それでもしばらくじっとして目を瞑ったまま周りの気配を伺うのは、長年の組員達からの教育の賜物だ。
『もし、拉致られて状況がわからないときはじっと動かないこと。』
死んだふり作戦で状況を掴み、隙を見て動けと言うのが組員達から受けた教育。幸い手足の拘束はない。
靴も履いてる。
足首にストラップの付いた凝ったデザインのハイヒールだから脱げはしないが…脱ぎにくいし走り辛いだろうな。
そっと頭を上げるとズキンズキンと首筋が痛い。
首には大事な神経が沢山あるらしいし、まったく、何で首を攻撃するかな!
首に傷がないか調べたいが大きく動くのは危険だ。
耳が拾う音から多分車の後部座席だとはわかっていた。
『さて、どうするかな。

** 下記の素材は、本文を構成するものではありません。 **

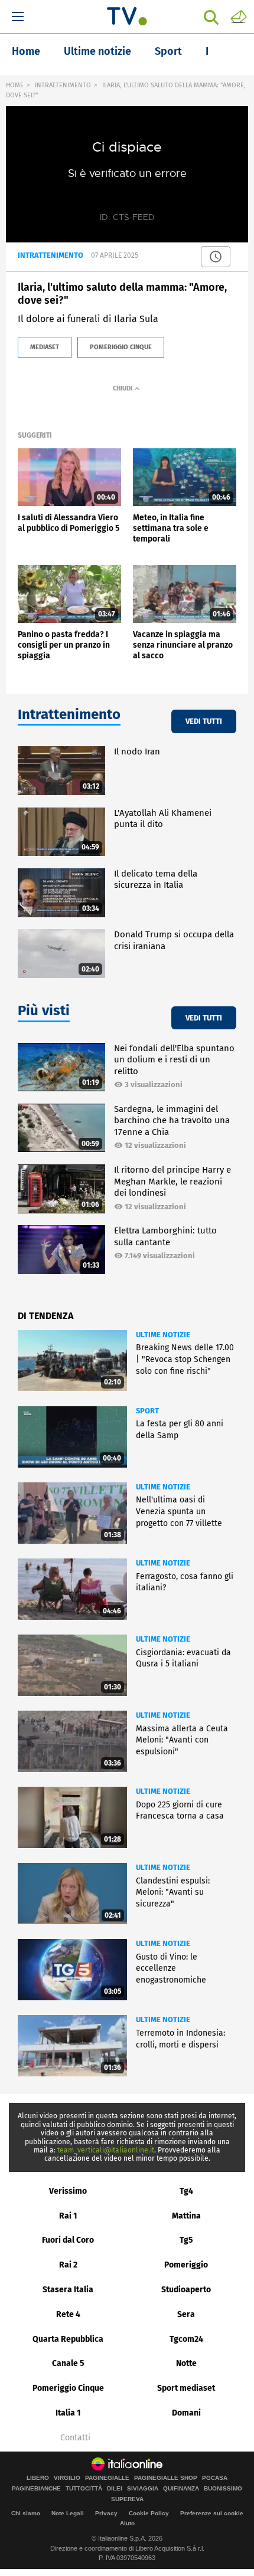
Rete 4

』
聞こえた野太い声に体が硬直した。気付かれた?
息を止め次の言葉を待つが聞こえるのは車のエンジン音のみ。
カーラジオとか、CDとかかけてくれればこんなに神経使わないで済むのに!
どうやら車内にいる男の独り言だったらしく次のセリフは無い。
全く紛らわしい!
彼の声に答える声がないと言うことは
運転してるのはこいつ。
私以外の同乗者はいない。
ゆっくりと目を開ける。
目の前には車の助手席のシート。うつ伏せで顔は横に向いてる。
視線を運転席に移せば、運転手の頭と少しだけスーツを着た体が見えた。